### Stated task
Put the lines from the one containing "The width and height of the screenshot is (1456, 819). What" through the one containing "center [949, 40].", both included, into a Markdown table with the columns Row and Line. Give each line a row number, skip blank lines, and leave the pictures out.

### Available data
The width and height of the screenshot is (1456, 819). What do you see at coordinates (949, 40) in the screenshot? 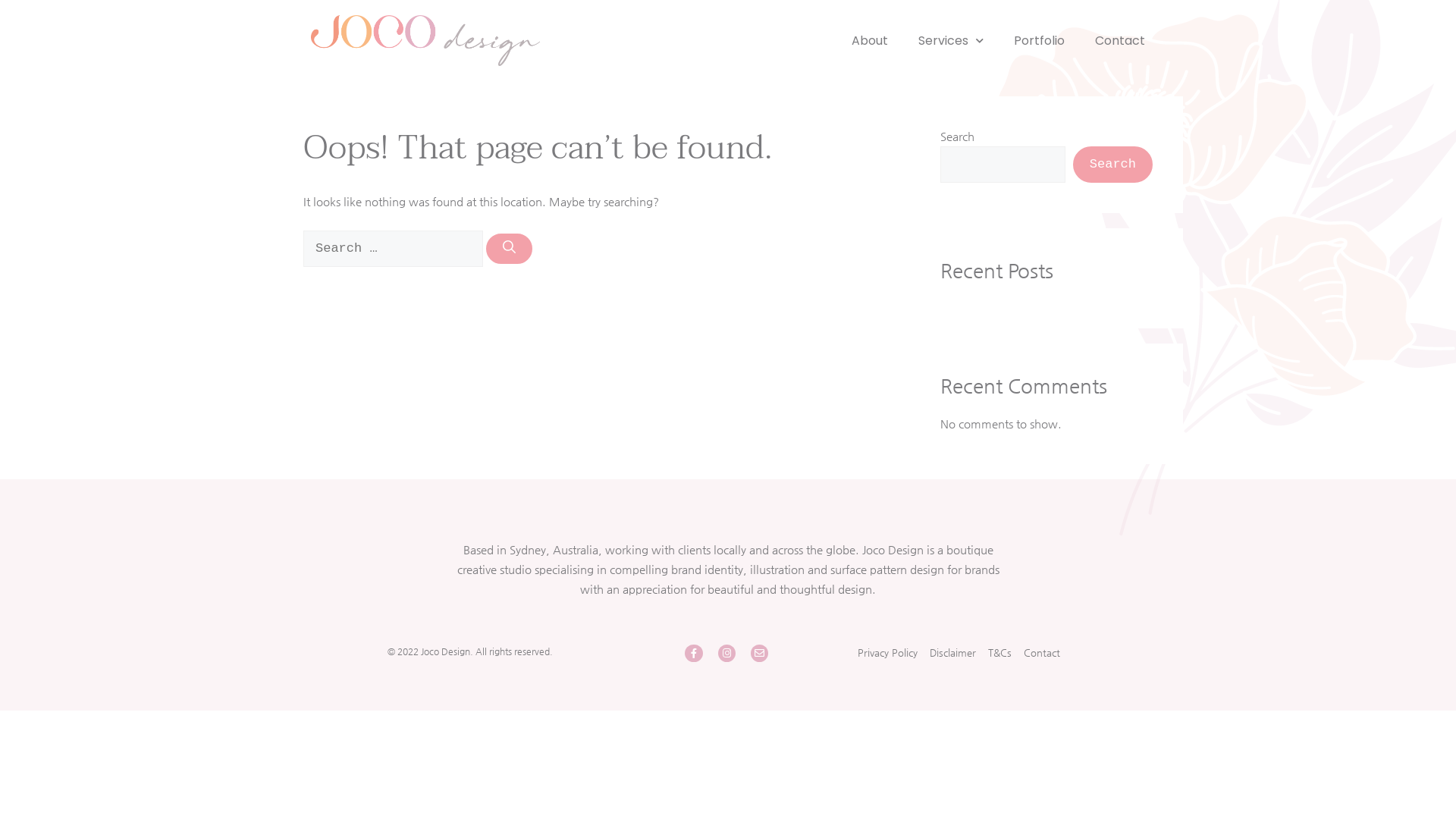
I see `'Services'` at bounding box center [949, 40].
==
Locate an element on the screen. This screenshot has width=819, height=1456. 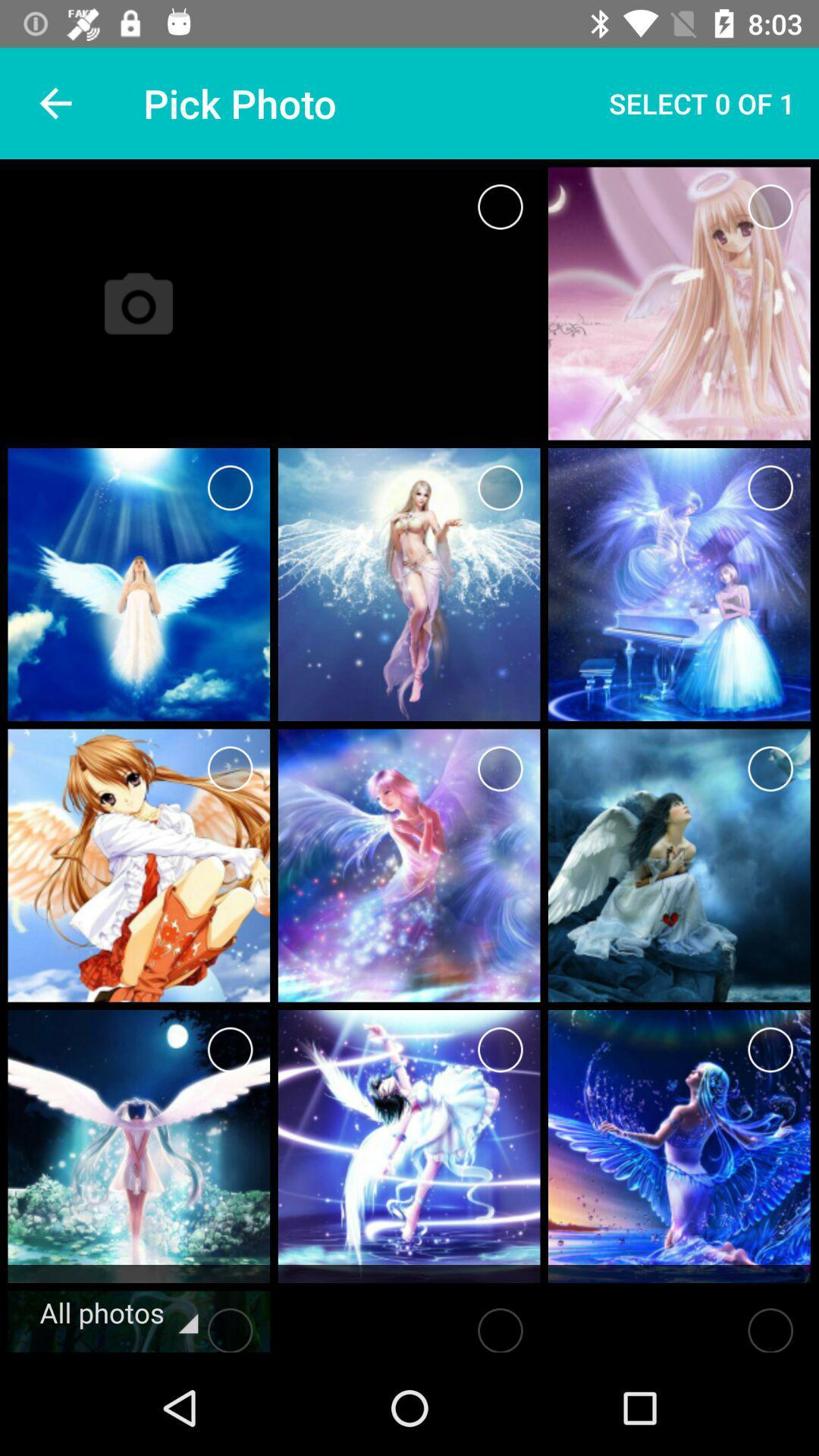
* * *
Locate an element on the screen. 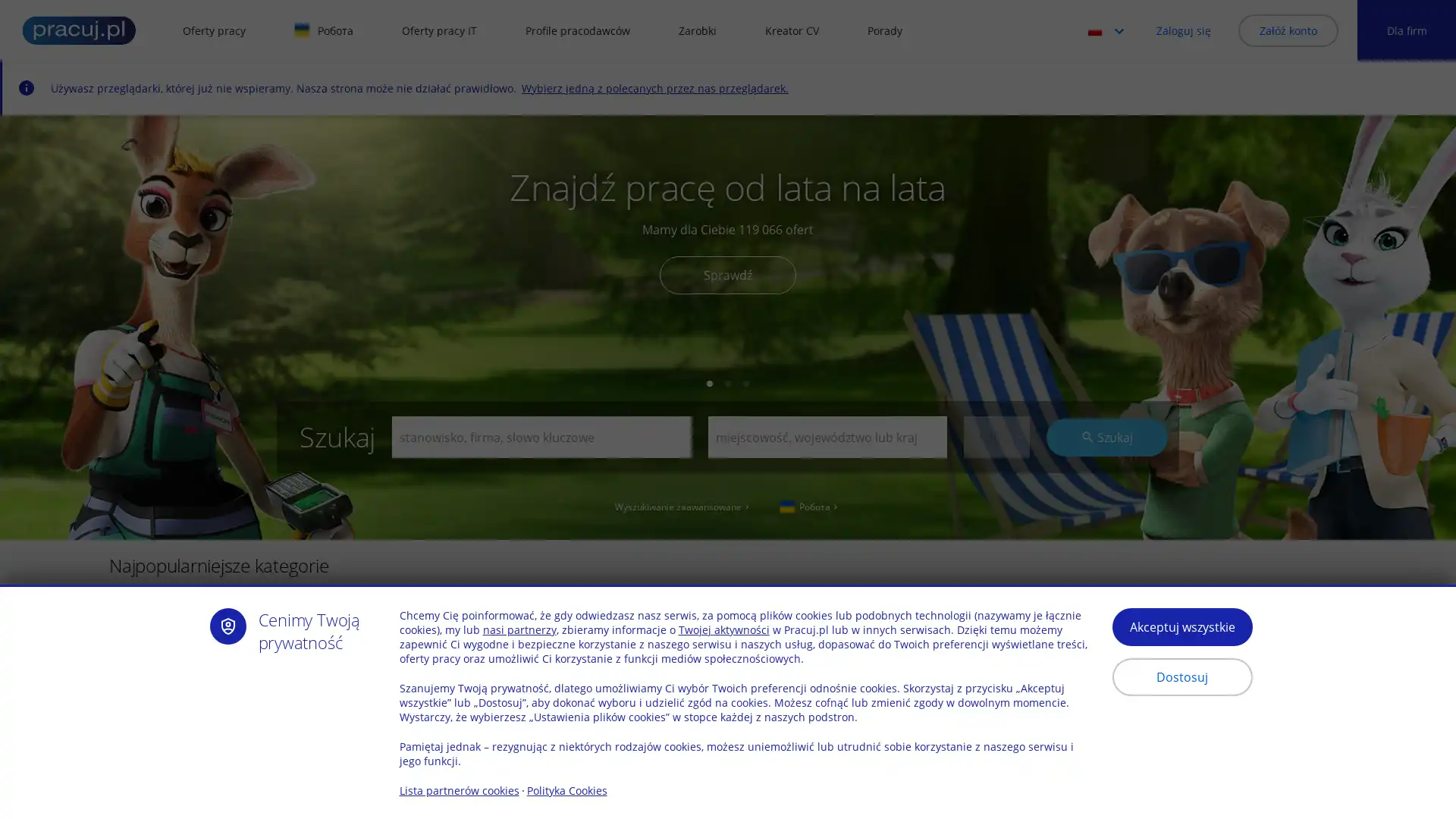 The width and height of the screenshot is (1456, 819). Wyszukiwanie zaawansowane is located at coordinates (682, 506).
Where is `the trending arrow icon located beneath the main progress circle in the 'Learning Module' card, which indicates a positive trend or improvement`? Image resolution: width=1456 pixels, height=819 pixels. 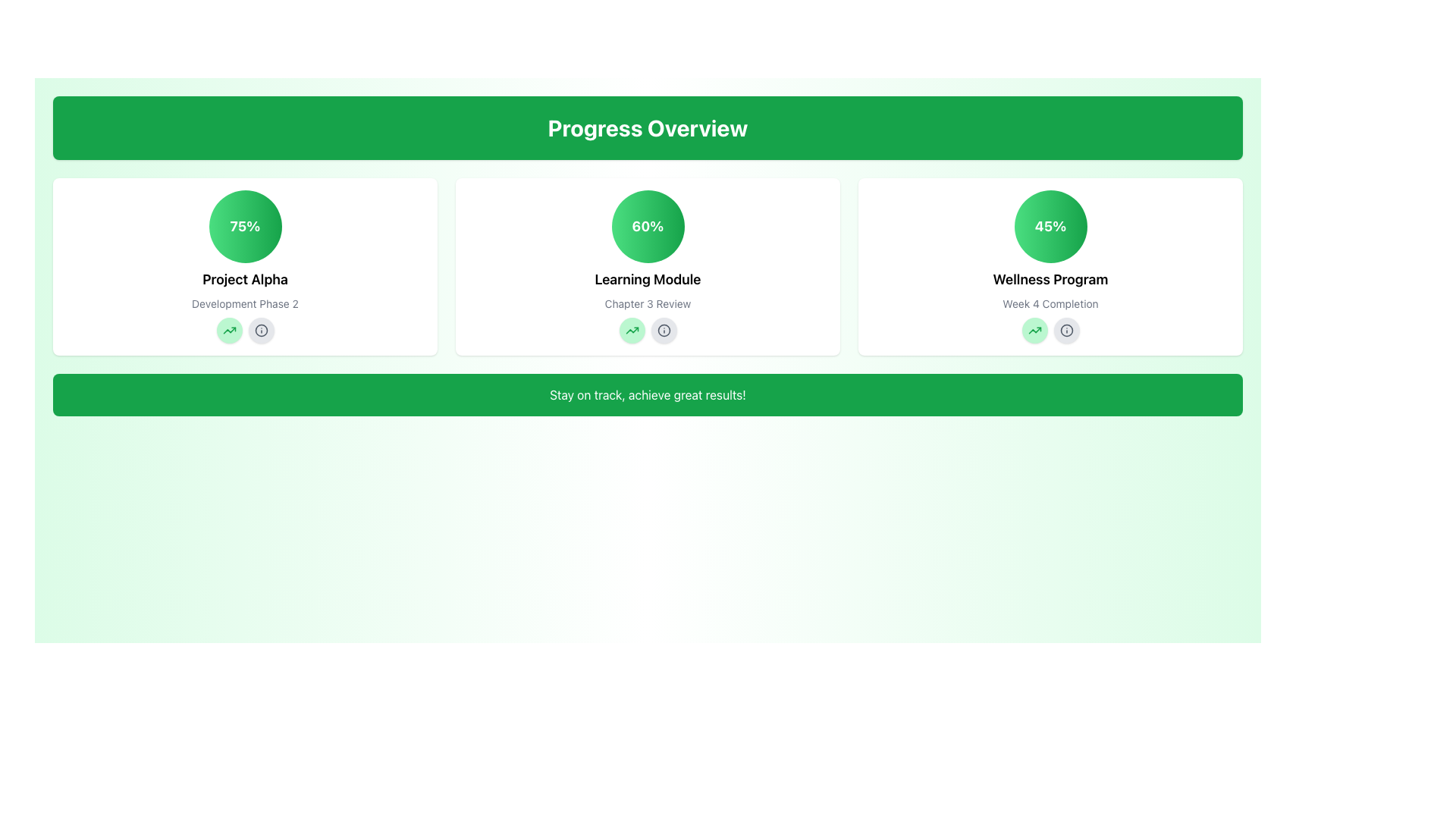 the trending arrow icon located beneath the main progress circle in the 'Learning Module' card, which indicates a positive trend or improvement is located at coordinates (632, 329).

### Completed exercise
| Row | Line |
|---|---|
| 1 | The width and height of the screenshot is (1456, 819). What do you see at coordinates (949, 40) in the screenshot?  |
| 2 | I see `'Services'` at bounding box center [949, 40]. |